Instruction: Copy the items verbatim, from the line containing "Locate an element on the screen. The" through the line containing "The width and", including both of those lines. Omit the pictures from your copy.

Data supplied:
—————

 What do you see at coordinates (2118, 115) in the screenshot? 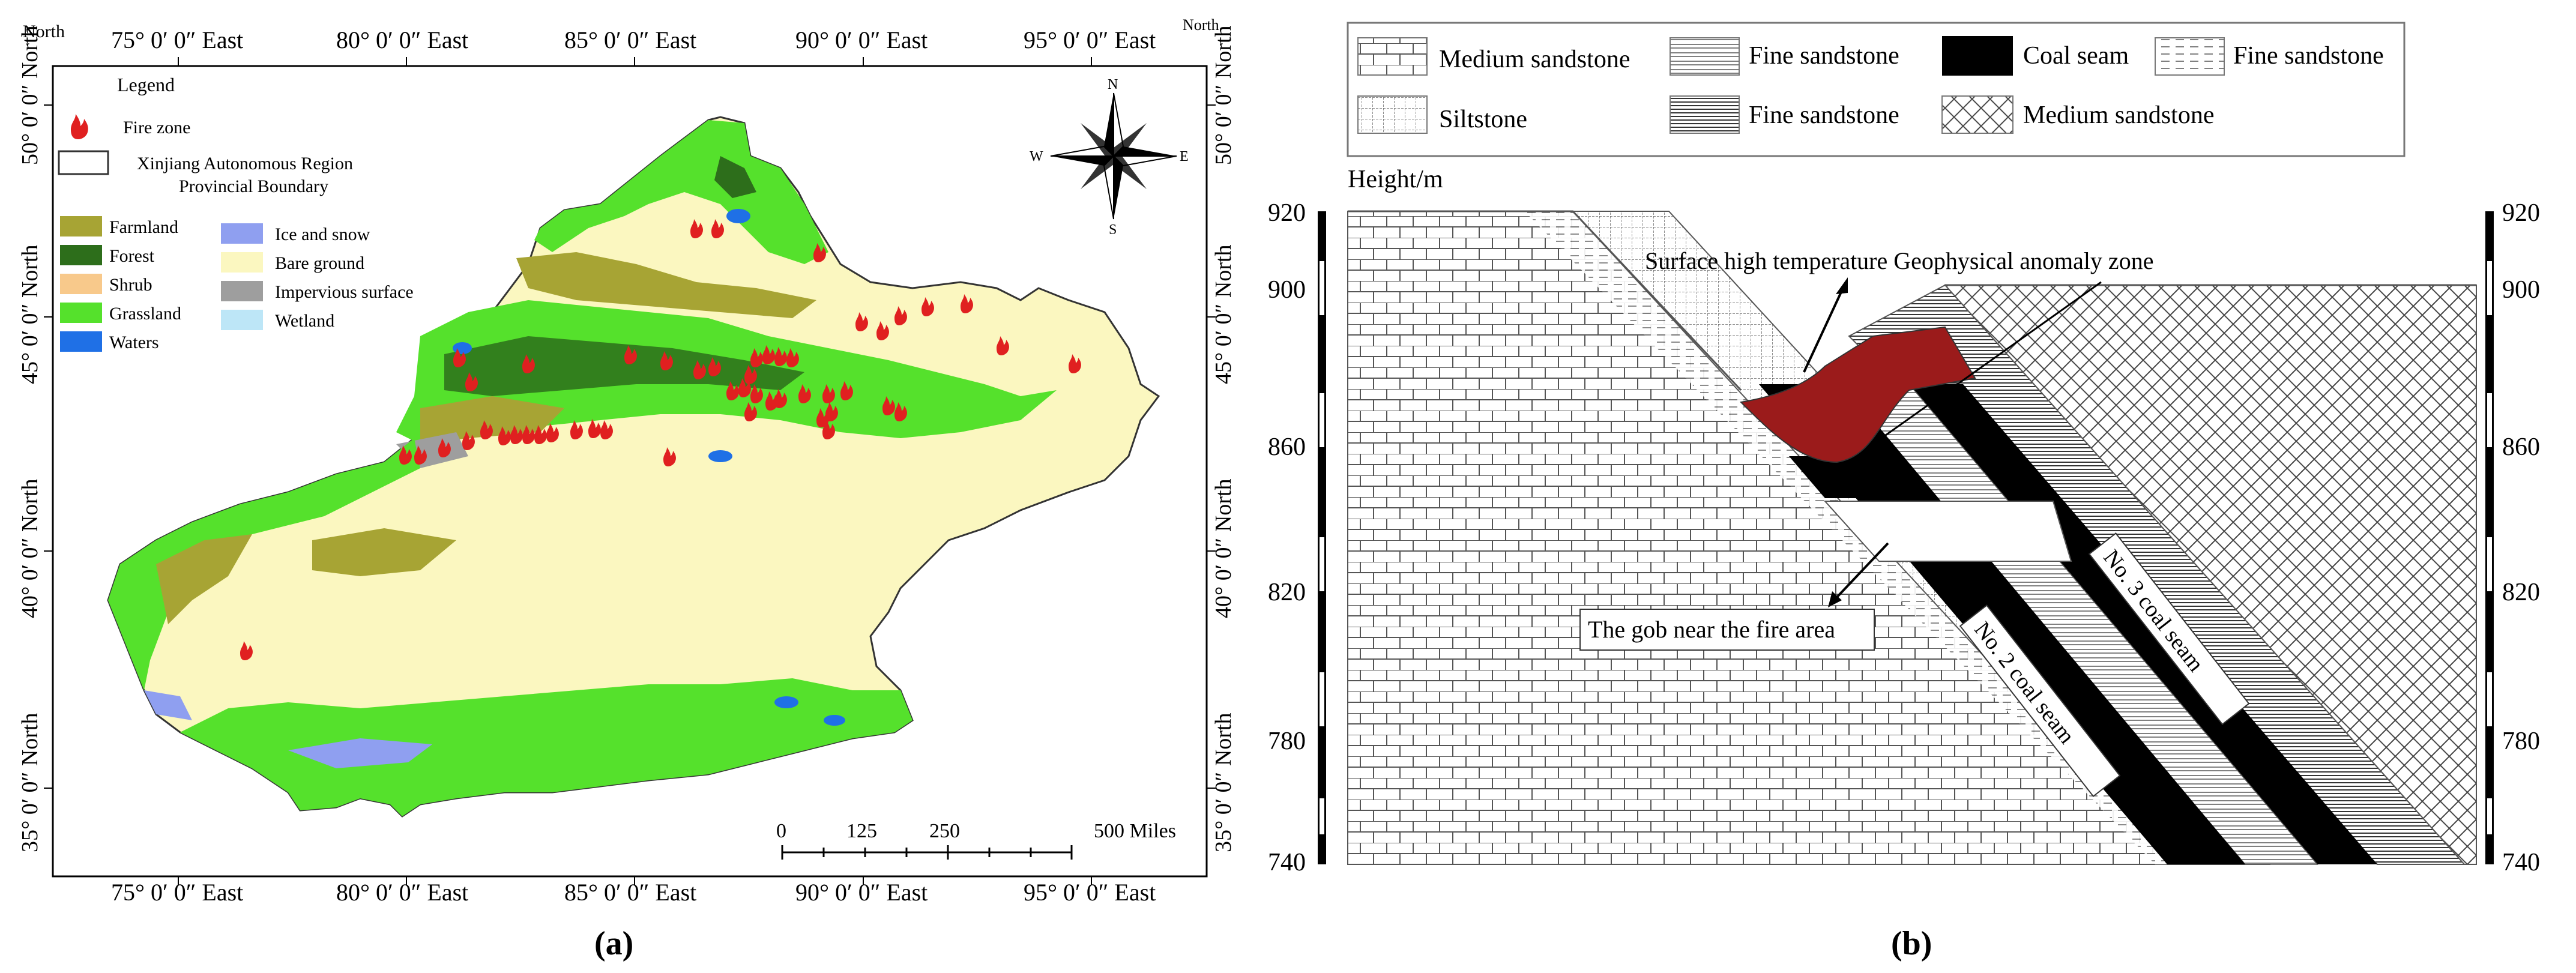
I see `legend-label-medium-sandstone-2: Medium sandstone` at bounding box center [2118, 115].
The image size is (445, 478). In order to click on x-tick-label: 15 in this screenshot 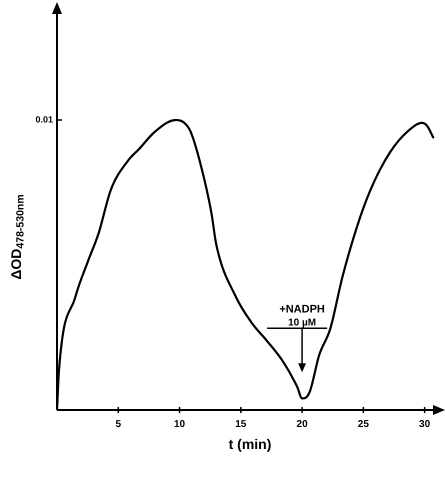, I will do `click(241, 424)`.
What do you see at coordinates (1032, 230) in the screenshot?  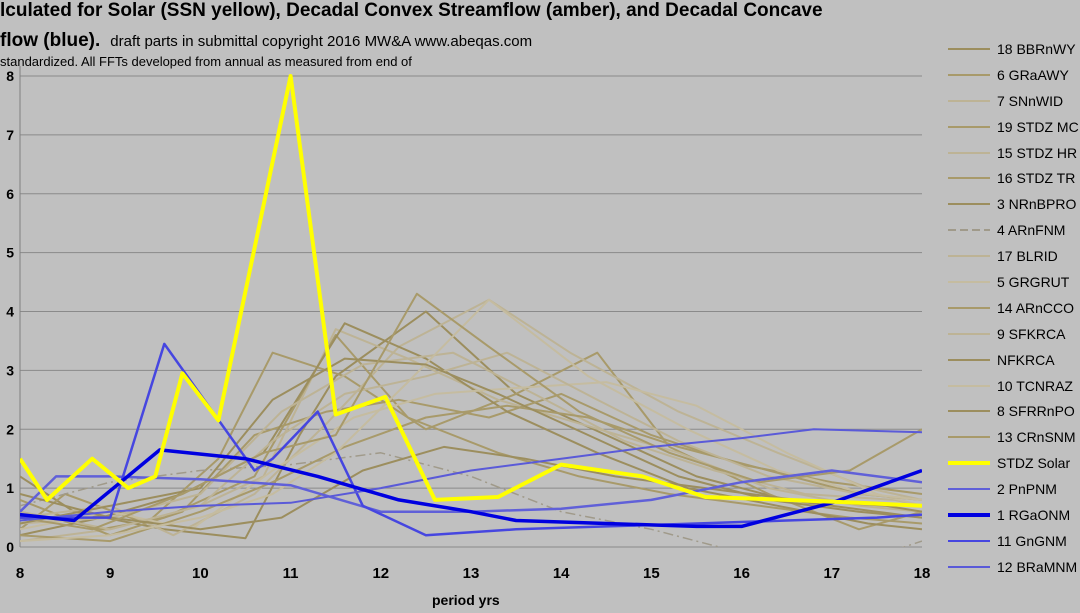 I see `legend-label: 4 ARnFNM` at bounding box center [1032, 230].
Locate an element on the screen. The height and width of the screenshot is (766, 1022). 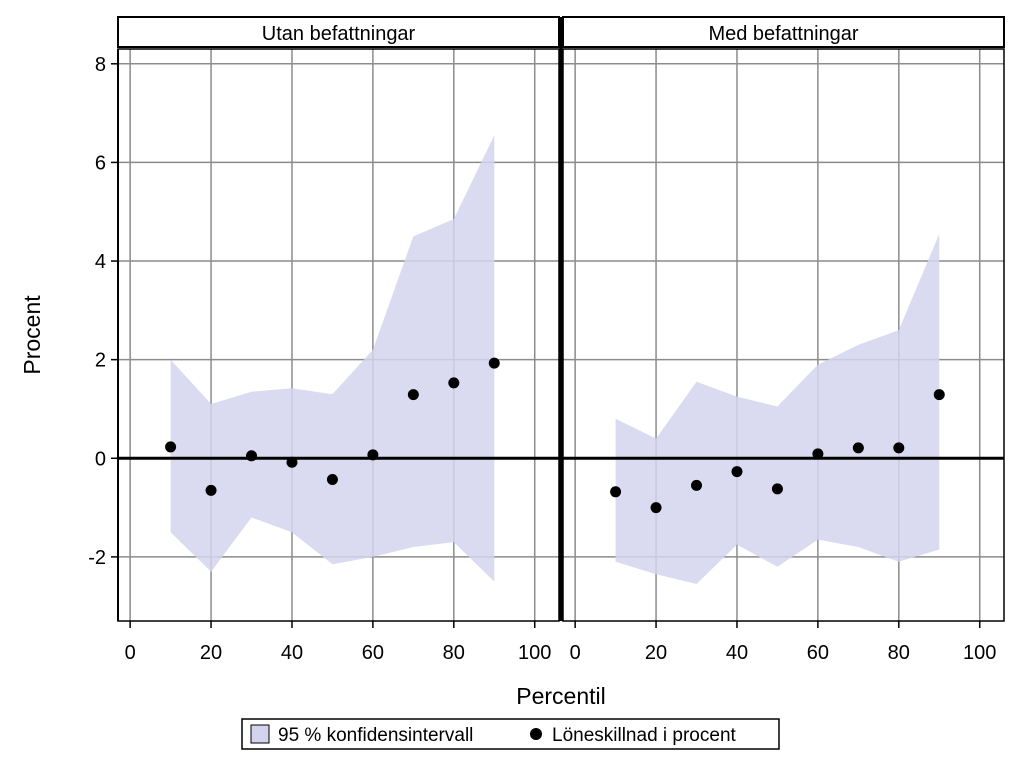
y-tick-label: -2 is located at coordinates (97, 558).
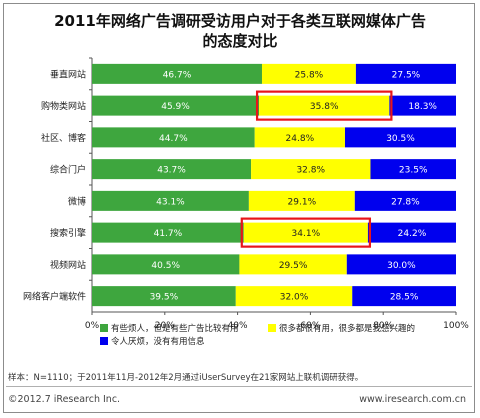 The width and height of the screenshot is (480, 418). What do you see at coordinates (64, 400) in the screenshot?
I see `copyright-text: ©2012.7 iResearch Inc.` at bounding box center [64, 400].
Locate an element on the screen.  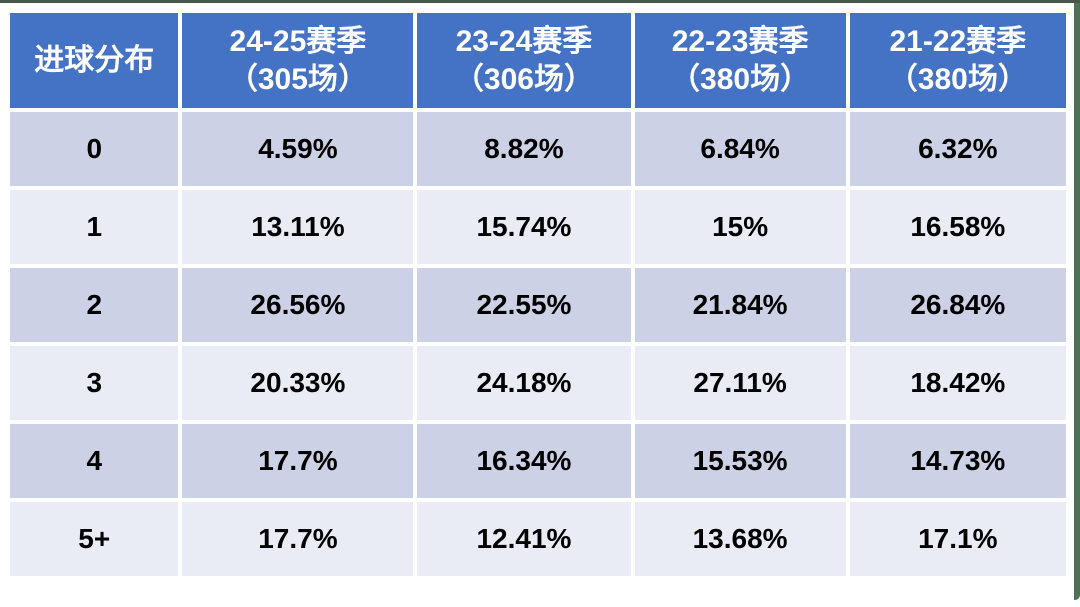
season-name: 23-24赛季 is located at coordinates (524, 42).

—————

Finished task:
Locate an element on the screen. The height and width of the screenshot is (766, 1022). 
y-tick-label: -2 is located at coordinates (97, 558).
 The width and height of the screenshot is (480, 418). What do you see at coordinates (64, 400) in the screenshot?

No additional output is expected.